START Data under study

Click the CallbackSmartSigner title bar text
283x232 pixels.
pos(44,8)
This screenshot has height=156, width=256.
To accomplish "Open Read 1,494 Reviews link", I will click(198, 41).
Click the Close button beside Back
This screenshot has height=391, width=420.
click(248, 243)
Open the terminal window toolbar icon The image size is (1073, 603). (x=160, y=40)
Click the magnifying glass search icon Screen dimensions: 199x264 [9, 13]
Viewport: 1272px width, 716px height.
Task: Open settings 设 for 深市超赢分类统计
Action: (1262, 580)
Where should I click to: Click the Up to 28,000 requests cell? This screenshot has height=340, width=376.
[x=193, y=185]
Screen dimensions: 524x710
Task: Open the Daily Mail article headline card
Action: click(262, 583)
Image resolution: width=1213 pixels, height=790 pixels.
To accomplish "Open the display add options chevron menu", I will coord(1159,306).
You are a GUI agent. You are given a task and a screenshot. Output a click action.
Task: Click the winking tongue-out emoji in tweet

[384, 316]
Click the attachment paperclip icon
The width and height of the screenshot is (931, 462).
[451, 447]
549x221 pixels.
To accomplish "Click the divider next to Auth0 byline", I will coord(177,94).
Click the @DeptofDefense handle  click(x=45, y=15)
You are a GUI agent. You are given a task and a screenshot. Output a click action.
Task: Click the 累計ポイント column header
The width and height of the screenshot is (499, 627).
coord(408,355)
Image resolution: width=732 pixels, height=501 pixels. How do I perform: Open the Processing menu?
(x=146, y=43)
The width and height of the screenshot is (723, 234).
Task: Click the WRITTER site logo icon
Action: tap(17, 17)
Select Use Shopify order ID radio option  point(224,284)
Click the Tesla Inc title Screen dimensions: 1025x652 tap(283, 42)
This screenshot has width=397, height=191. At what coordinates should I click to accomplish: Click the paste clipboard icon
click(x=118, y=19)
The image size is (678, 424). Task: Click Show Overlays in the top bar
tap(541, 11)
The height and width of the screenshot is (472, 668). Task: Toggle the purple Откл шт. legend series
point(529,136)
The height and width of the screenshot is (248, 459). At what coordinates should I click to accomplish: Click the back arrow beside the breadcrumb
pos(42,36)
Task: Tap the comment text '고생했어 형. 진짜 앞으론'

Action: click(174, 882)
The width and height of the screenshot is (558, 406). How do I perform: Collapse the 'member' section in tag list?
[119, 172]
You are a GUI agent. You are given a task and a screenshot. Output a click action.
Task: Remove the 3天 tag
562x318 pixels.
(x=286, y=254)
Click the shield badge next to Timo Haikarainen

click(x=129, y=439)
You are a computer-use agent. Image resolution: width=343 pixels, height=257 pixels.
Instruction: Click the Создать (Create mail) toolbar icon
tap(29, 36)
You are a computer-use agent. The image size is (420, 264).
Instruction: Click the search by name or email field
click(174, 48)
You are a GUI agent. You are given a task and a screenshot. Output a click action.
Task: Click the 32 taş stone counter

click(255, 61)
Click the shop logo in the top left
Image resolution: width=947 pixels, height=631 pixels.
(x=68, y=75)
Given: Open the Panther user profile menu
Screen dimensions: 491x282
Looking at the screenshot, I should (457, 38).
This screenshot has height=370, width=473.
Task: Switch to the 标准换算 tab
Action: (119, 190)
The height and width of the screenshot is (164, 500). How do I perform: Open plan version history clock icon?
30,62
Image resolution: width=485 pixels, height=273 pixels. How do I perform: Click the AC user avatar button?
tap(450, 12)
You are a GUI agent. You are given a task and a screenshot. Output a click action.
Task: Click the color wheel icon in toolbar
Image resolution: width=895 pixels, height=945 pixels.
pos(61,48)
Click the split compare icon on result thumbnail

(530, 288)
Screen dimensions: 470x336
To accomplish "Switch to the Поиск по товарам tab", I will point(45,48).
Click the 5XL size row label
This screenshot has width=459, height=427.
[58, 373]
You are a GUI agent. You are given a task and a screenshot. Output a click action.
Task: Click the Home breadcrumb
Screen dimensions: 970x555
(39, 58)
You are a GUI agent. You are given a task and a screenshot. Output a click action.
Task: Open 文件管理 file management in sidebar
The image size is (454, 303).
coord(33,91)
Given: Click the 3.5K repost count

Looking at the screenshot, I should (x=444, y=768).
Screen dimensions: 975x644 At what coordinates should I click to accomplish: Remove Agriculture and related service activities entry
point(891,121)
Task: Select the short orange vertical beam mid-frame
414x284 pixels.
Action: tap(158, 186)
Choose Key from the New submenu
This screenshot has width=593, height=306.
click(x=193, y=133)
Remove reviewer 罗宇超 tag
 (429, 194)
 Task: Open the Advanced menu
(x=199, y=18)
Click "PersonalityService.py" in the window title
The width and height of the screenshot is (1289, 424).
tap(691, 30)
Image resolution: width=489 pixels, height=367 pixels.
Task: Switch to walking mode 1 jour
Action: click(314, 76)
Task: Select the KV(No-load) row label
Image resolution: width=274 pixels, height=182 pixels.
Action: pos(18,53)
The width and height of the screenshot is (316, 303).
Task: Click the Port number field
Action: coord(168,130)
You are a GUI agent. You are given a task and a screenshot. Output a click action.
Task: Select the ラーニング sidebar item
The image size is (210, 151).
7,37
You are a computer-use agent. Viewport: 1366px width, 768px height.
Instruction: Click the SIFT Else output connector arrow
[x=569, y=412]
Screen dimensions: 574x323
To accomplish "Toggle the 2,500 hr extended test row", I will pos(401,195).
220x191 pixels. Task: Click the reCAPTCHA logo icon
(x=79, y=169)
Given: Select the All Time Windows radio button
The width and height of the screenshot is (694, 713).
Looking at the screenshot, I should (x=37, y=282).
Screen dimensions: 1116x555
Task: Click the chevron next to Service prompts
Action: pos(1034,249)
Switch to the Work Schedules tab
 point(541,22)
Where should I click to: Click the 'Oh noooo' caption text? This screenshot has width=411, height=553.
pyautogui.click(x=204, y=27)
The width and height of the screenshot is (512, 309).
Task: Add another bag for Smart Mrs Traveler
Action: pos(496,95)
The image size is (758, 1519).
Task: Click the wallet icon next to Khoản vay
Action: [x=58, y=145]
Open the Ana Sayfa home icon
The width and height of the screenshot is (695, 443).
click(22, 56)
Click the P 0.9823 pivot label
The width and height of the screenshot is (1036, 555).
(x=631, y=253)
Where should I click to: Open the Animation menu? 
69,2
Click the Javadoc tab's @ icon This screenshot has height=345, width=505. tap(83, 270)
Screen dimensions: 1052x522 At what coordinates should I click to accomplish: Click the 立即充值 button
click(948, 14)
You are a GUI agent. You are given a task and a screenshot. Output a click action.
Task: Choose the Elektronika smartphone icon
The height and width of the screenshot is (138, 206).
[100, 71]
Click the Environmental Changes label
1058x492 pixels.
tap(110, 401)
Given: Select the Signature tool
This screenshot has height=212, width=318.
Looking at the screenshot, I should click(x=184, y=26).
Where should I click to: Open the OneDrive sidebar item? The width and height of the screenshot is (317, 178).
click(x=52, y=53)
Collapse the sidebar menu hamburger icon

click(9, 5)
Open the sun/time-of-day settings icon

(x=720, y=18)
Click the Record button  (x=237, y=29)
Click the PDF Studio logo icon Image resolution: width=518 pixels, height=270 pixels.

END Data under study

Problem to solve:
Determine how many lines of the data above contain the string "Select", and answer with the number only.

Answer for this exercise:
6